YOUNGSTOWN, Ohio (WKBN) – As we head into the colder months, many lakes will freeze over and people will be participating in winter recreation activities, like ice fishing.

First News headed out to Lake Newport in Mill Creek Park for safety tips on the ice from an expert.

Ohio Department of Natural Resources recommends a minimum thickness of clear new ice of four inches.

It said the most important thing before hitting the ice is preparation.

People are encouraged to invest in safety equipment like ice awls, a tool that has spikes which are driven into the ice to help someone pull themselves out of the water.

Having a cell phone handy is also key so you have a way of calling for help should you need to.

Officer Michael Roeger with ODNR shared ice safety tips.

“You’ve really only got a few minutes of effective movement or preparation to get yourself back out of the water through the ice.

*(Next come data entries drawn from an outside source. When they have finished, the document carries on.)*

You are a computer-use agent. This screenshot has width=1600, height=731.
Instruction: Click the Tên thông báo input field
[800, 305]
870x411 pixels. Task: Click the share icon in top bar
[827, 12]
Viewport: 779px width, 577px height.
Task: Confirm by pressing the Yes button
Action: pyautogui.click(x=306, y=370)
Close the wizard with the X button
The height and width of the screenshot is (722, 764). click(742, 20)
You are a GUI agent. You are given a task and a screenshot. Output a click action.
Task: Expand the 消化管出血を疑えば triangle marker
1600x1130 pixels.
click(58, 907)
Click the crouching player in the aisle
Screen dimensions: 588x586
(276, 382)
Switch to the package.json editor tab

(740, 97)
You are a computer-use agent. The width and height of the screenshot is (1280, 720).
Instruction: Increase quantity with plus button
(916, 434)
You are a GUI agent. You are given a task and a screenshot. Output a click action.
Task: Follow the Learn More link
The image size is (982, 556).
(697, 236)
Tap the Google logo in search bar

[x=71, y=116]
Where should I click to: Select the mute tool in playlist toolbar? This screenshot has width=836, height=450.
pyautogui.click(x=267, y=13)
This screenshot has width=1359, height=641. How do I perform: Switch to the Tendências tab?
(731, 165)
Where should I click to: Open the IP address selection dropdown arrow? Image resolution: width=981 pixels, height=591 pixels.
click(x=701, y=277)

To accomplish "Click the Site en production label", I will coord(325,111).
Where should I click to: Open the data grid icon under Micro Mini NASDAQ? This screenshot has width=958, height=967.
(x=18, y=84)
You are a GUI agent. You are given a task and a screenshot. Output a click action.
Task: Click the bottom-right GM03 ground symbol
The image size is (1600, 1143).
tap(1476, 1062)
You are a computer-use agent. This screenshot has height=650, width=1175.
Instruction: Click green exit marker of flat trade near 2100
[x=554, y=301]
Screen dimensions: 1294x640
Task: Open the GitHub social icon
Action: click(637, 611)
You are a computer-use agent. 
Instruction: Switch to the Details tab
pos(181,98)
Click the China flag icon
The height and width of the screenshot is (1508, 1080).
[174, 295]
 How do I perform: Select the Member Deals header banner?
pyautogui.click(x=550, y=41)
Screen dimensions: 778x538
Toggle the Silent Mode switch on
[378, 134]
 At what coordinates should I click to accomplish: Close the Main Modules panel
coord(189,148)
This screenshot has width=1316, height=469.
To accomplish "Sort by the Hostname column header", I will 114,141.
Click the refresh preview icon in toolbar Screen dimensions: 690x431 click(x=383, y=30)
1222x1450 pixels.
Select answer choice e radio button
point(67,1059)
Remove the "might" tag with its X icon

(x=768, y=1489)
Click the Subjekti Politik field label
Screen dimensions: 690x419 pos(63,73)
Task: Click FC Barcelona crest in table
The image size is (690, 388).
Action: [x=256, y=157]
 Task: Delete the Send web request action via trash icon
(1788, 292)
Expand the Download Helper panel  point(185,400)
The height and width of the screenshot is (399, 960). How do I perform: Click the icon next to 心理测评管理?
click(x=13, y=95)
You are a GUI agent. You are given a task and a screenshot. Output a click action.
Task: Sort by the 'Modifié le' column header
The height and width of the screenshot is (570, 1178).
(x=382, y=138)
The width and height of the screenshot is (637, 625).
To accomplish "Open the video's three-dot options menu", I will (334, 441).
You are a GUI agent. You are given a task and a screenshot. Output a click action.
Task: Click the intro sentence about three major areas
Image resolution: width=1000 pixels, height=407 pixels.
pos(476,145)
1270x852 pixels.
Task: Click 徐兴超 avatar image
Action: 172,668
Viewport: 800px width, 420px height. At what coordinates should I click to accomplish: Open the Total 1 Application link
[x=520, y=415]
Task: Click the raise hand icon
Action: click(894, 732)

If you’re not prepared it can make the difference of serious injuries or death,” Roeger said.

Roeger said to avoid participating in activities like ice fishing or snowmobiling on your own if you’re a novice or beginner.

He suggests going with locals who have experience on the body of water you might be on that day, as they may be aware of some of the known hazards.

It’s important to know how to test the ice for safety.

The Ohio Department of Natural Resources tells me there are a couple of ways to check ice thickness.

It recommends a spud bar, which is a large chunk of steel used to hit the ice and gauge the thickness.

It’s also important to be mindful of areas where wildlife, like geese, gather so the ice never really forms well, or forms up much later than the rest of the ice you’re traveling on. In some cases there may be no signs at all that the ice is unsafe, but other times there are.

“There may be some known hazards such as currents around,” Roeger said. “Some bridges or a spring underneath the water that always keeps that one area of the lake thinner ice.”

Fluctuating temperatures can also make for unsafe ice.. When ice thaws and freezes repeatedly, it becomes weak over time and degrades.

According to ODNR, the beginning and end of the winter season are when the organization tends to get a lot of calls about incidents on the ice.

Many people get out on the ice a little too soon when it is still forming, or they try to push the season out later than it should be when the ice is deteriorating and no longer safe.